The significance of the environmental movement today can be seen in its “impact on cultural values and society’s institutions”, in its “distinctive place in the landscape of human adventure”, and how it is “at the root of a dramatic reversal in the ways in which we think about the relationship between economy, society, and nature, thus inducing a new culture” (Castells, 1997). The importance of this ‘new culture’ for sustainability and development is that it links the public with ideas and progress in innovation and technology.
The pursuit of science and technology does not take place in a vacuum, it is given legitimacy by civil society. The environmental movement served as a two-way bridge between the research, design and development in innovation and sustainability and their intended sites for use and implementation, the public sphere. This is a two-way communication whereby civil society informs innovation and sustainability and vice versa, a symbiotic relationship driving science and technology forward on a greener path.
Source: Castells, M. (1997) The Power of Identity. Oxford: Blackwell Publications.
Entry submitted by Orla Martin
‘An Inconvenient Truth’ is a documentary film about passionate and inspirational former U.S. Vice President Al Gore’s campaign to educate people about global warming.
This film was so shocking and successful that it became a worldwide phenomenon, the most-watched documentary, seen by an estimated audience of 5 million people.

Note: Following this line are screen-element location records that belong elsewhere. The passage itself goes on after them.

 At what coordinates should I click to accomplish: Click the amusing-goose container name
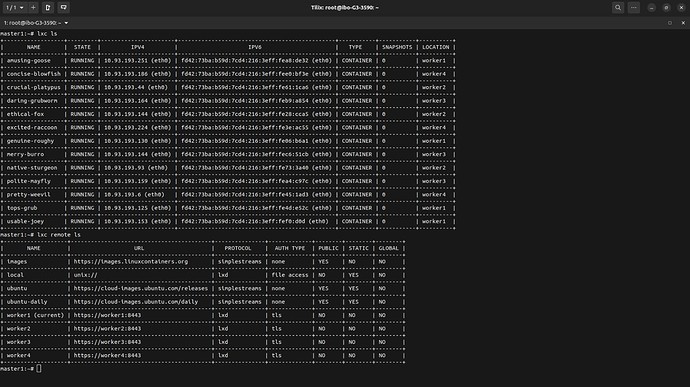point(29,61)
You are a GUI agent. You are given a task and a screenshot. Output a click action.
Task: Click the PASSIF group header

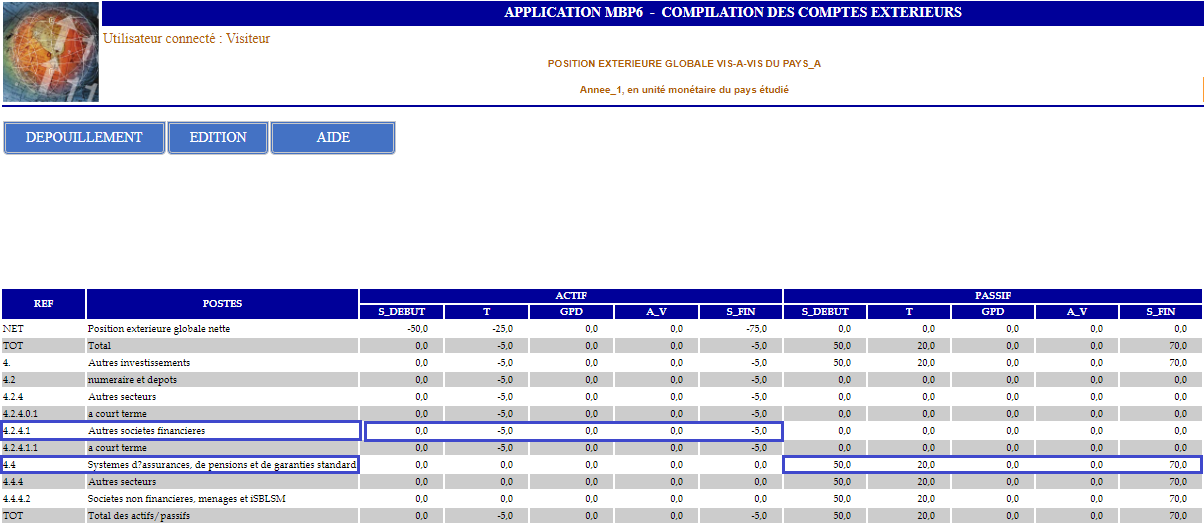(993, 296)
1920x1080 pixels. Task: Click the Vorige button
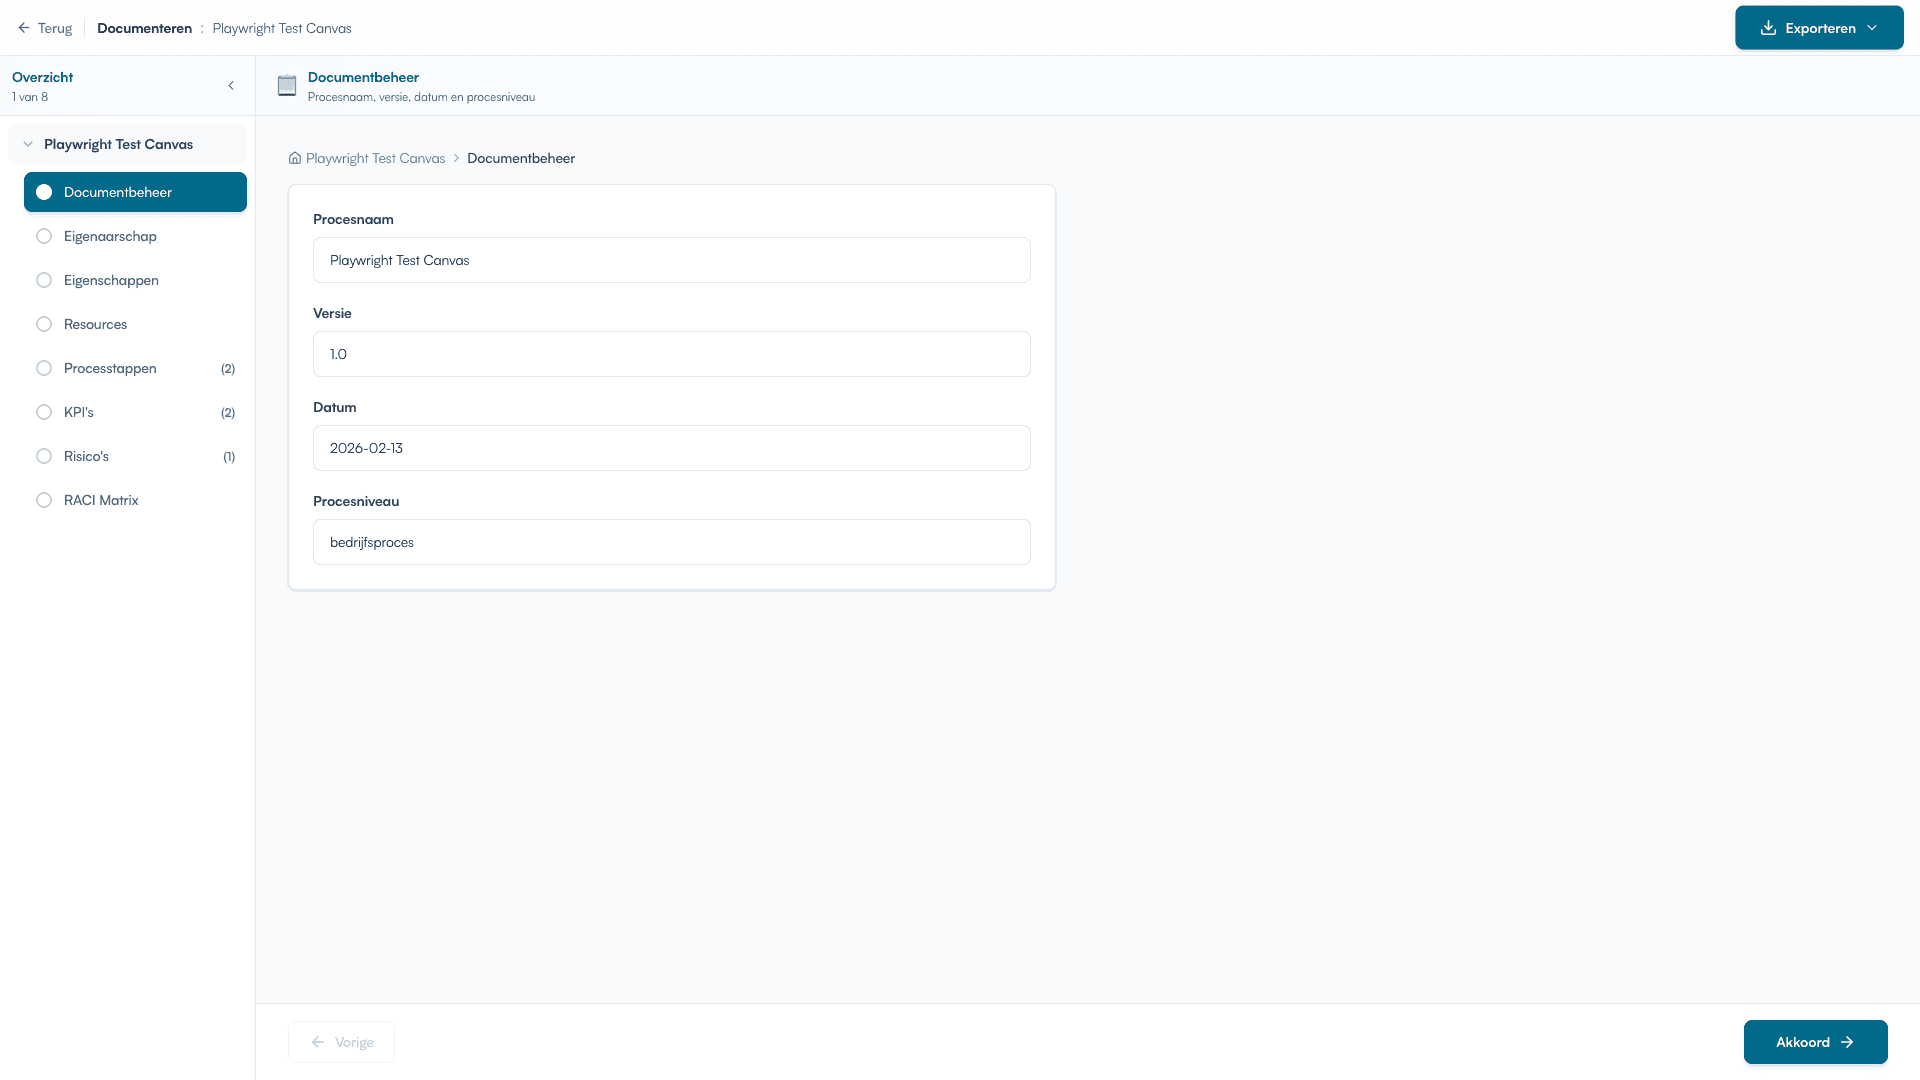click(340, 1042)
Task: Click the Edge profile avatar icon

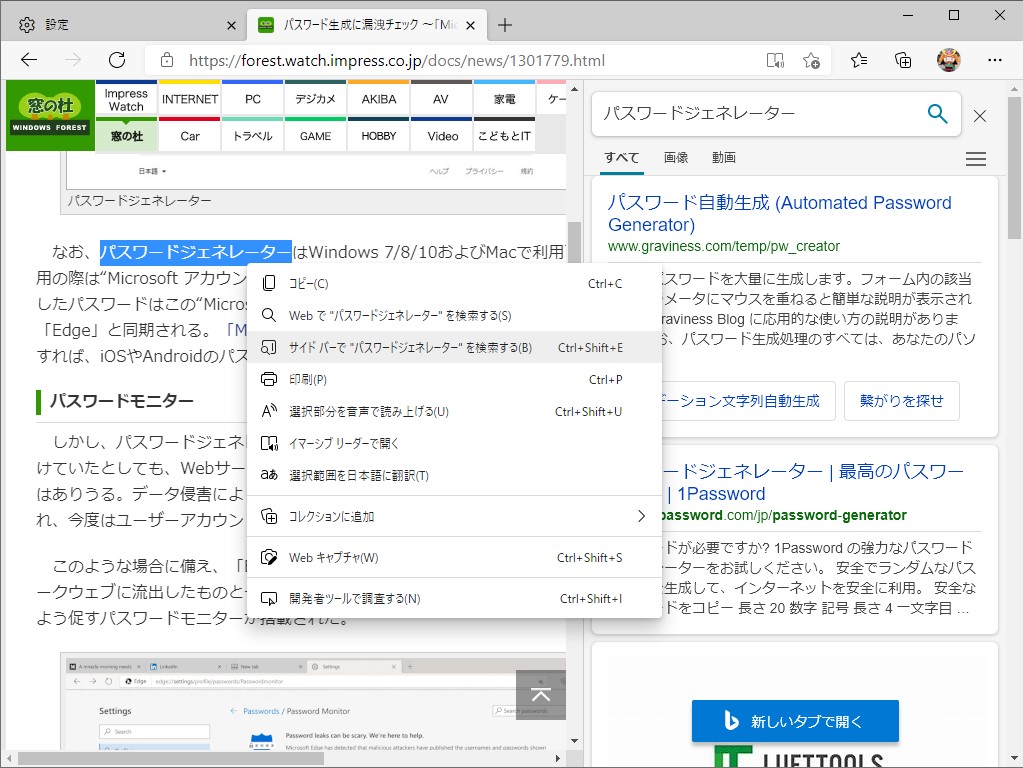Action: 948,60
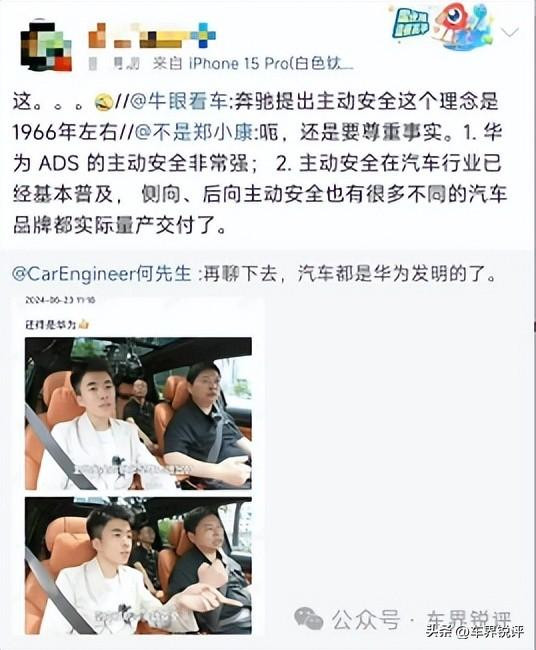Select the main post text starting with 这
This screenshot has height=650, width=536.
[x=259, y=163]
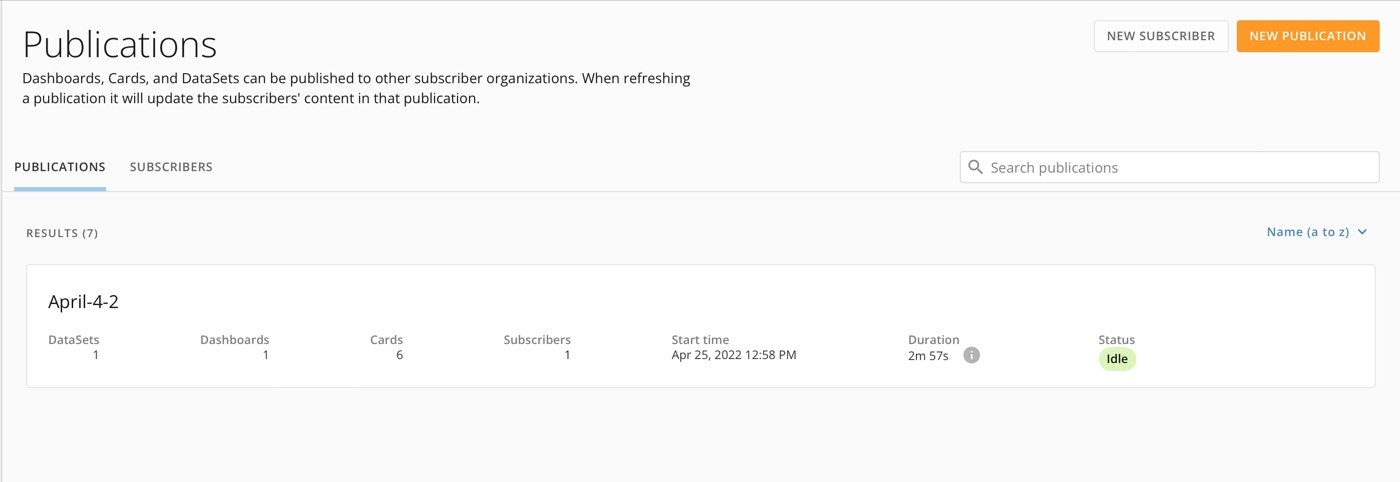1400x482 pixels.
Task: Click the Idle status badge
Action: [1117, 359]
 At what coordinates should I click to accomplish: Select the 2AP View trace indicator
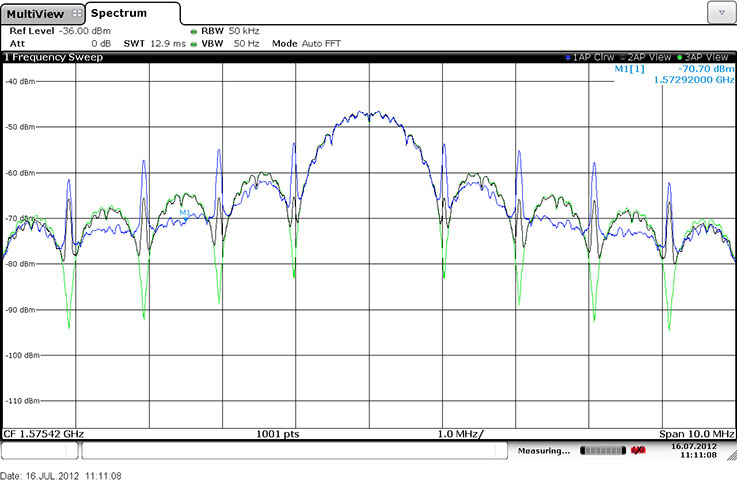pos(646,57)
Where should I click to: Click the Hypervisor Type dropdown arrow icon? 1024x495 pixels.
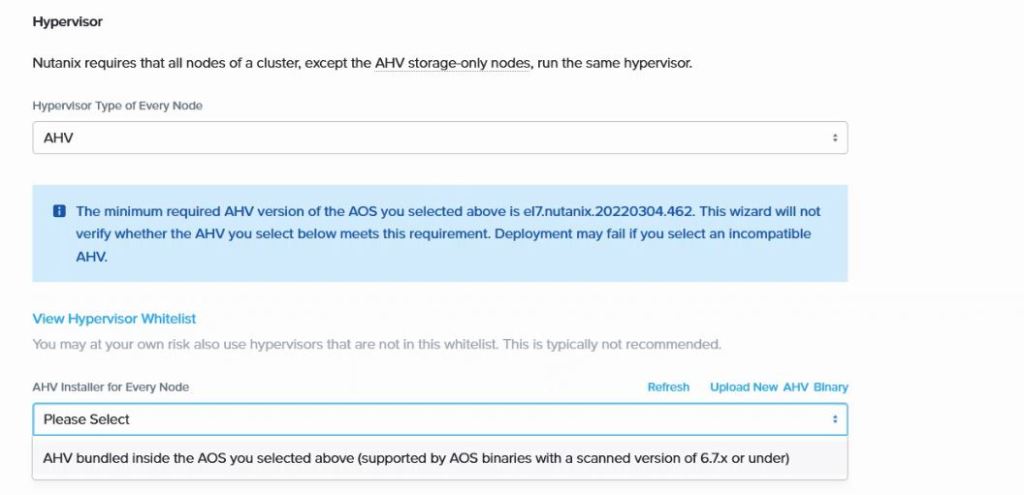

Since its release in 2006 the film has helped awaken governments, leaders, organizations and individuals across the world to take action on global warming.
Entry submitted by Jurgita Zukauskaite
The paper states that in order to successfully transfer environmentally sound technologies, much has to be done both by the developed and developing countries. For example, the paper suggests that there has to be a transfer of know-how, capacity building and technical skills through training. Governments should eliminate tariffs and other trade barriers. Developed countries have to help with financial resources, and new technologies have to be adapted to the recipient country context.